◆ Task instructions: Copy the items below verbatim, from the line containing "Task: Open the Statistics menu" through the end of the items.

◆ Available records:

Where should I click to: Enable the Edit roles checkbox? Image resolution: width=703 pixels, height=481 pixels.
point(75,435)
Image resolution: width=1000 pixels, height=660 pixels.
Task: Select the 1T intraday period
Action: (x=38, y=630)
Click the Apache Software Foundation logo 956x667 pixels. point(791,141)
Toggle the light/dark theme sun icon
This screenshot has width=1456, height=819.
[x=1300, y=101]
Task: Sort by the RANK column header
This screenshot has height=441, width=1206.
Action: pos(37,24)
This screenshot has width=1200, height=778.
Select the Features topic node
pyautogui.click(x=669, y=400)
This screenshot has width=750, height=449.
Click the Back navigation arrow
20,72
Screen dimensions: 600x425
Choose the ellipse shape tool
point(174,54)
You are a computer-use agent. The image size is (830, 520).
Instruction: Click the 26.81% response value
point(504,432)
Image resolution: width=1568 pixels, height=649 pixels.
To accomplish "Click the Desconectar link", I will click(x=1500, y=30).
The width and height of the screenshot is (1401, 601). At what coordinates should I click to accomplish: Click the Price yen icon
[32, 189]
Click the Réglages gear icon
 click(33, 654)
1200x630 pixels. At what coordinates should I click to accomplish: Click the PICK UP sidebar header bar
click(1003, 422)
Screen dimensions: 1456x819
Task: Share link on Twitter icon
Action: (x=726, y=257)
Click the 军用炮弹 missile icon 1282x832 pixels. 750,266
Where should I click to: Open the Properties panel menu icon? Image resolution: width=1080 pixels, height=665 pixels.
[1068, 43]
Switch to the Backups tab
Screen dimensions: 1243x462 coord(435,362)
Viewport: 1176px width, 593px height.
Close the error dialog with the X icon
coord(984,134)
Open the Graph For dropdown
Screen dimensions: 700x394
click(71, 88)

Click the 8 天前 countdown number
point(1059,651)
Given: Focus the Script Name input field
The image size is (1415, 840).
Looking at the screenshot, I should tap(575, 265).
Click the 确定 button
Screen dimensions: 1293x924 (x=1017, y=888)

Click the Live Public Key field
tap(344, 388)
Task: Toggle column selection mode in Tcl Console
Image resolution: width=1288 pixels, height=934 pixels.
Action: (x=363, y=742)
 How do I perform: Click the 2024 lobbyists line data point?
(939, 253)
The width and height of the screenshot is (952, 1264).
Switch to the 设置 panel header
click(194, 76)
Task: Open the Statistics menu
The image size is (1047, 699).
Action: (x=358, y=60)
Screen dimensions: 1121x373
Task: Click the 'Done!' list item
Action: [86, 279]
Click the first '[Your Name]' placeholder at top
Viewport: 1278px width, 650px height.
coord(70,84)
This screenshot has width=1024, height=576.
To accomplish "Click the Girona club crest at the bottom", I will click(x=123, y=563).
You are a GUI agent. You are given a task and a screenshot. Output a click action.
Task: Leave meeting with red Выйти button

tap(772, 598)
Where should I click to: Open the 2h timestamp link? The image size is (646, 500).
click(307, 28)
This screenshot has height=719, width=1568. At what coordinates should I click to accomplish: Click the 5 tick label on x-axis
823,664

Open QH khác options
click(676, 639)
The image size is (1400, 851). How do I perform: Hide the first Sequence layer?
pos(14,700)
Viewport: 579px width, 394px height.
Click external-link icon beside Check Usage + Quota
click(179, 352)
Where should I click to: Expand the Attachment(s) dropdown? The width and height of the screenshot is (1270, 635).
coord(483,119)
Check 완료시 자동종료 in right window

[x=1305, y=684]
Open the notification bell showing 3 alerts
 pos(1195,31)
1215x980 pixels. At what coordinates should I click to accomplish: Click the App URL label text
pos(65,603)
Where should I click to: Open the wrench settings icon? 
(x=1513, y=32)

◆ Answer to the task:
Task: Open the Statistics menu
The image size is (1047, 699).
Action: (x=358, y=60)
Screen dimensions: 1121x373
Task: Click the 'Done!' list item
Action: [86, 279]
Click the first '[Your Name]' placeholder at top
Viewport: 1278px width, 650px height.
coord(70,84)
This screenshot has width=1024, height=576.
To accomplish "Click the Girona club crest at the bottom", I will click(x=123, y=563).
You are a GUI agent. You are given a task and a screenshot. Output a click action.
Task: Leave meeting with red Выйти button

tap(772, 598)
Where should I click to: Open the 2h timestamp link? The image size is (646, 500).
click(307, 28)
This screenshot has height=719, width=1568. At what coordinates should I click to accomplish: Click the 5 tick label on x-axis
823,664

Open QH khác options
click(676, 639)
The image size is (1400, 851). How do I perform: Hide the first Sequence layer?
pos(14,700)
Viewport: 579px width, 394px height.
Click external-link icon beside Check Usage + Quota
click(179, 352)
Where should I click to: Expand the Attachment(s) dropdown? The width and height of the screenshot is (1270, 635).
coord(483,119)
Check 완료시 자동종료 in right window

[x=1305, y=684]
Open the notification bell showing 3 alerts
 pos(1195,31)
1215x980 pixels. At what coordinates should I click to accomplish: Click the App URL label text
pos(65,603)
Where should I click to: Open the wrench settings icon? 
(x=1513, y=32)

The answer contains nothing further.